Georgia Court records system hit by ransomware attack demanding $400,000
Learn More
Georgia Superior Court Clerks' Cooperative Authority (GSCCCA) reports it is experiencing a ransomware attack that has forced the organization offline since November 21, 2025.
The GSCCCA serves as Georgia's central repository for essential legal and property documentation, and supports real estate professionals, attorneys, lenders, county clerks, law enforcement agencies, and the general public.
GSCCCA activated incident handling protocols and temporarily restricted access to its website and related services after identifying what officials described as a credible and ongoing cybersecurity threat. The ransomware gang Devman claimed responsibility for the attack on their dark web leak site, asserting they stole approximately 500GB of data and demanding a $400,000 ransom.

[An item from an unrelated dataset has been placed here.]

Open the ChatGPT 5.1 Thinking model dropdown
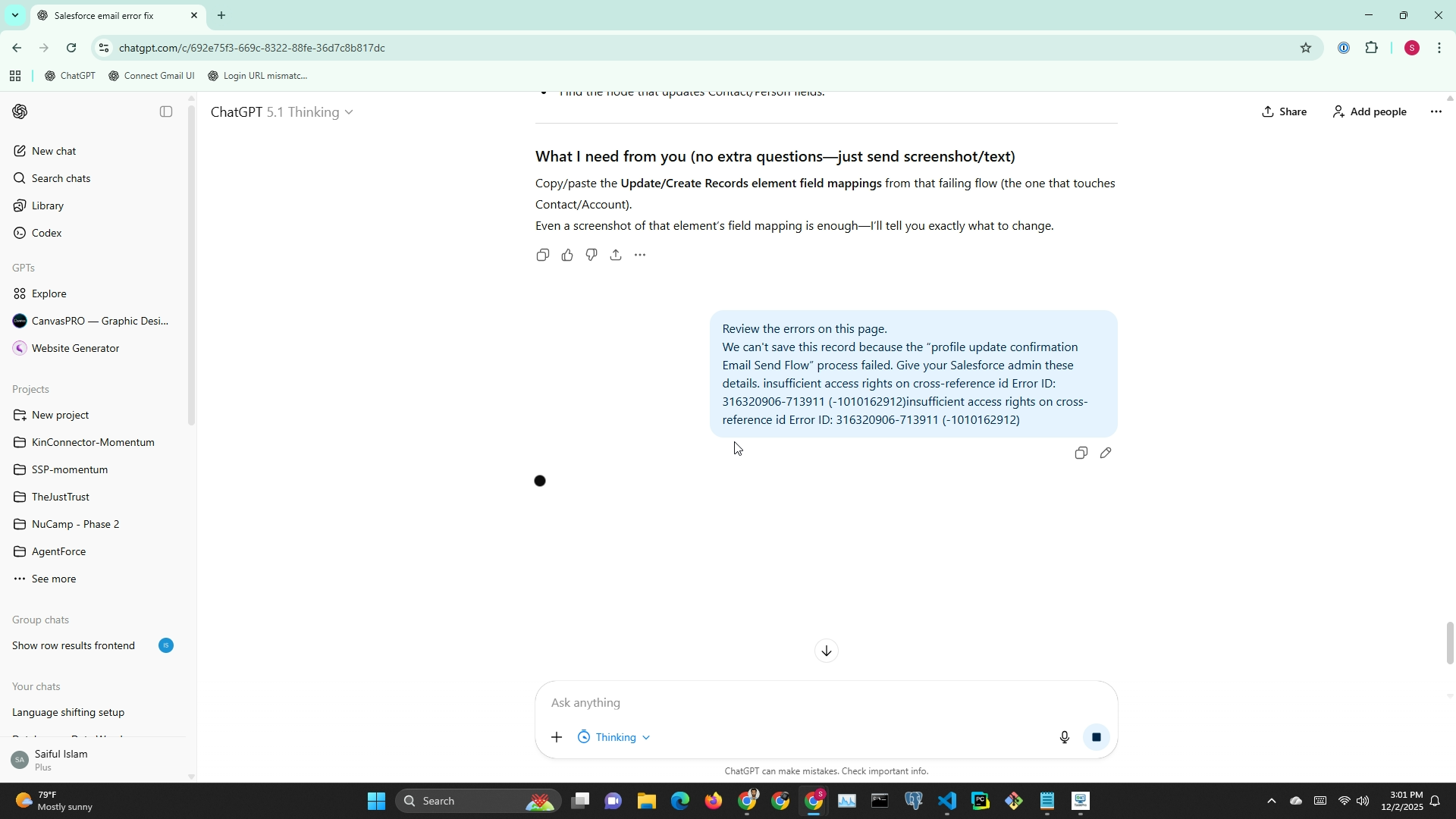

The allegedly stolen data includes:
- Real estate deeds
- Property transfer filings
- Mortgage records and liens
- Mapping data
- Civil and criminal court cases
- Legal archives
- Uniform Commercial Code (UCC) filings
- Personal property records
- Notary public database records
- Birth and marriage certificates
The number of affected individuals is not disclosed.
The reports that its team is working around the clock to evaluate and test systems to ensure they are safe before restoring access.

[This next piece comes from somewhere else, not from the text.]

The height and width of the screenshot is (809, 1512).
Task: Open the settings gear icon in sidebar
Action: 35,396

Legal professionals and real estate stakeholders are advised to verify property documents against county-level originals in person, review title histories for inconsistencies, and confirm lien, mortgage, and deed statuses before completing transactions.

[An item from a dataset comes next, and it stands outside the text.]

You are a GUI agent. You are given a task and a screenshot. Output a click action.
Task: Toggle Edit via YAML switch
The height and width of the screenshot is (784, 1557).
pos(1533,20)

Update - as of 1st of December 2025, GSCCCA said it thwarted a ransomware attack and has returned its website and systems back to normal operations. “The attacker provided a screenshot purporting to show access to GSCCCA data,” the authority said. “Our investigation confirms that the screenshot likely depicts a development server containing test versions of GSCCCA databases,” which have a subset of information and “numerous fields” that are “sanitized to support integration-partner testing.”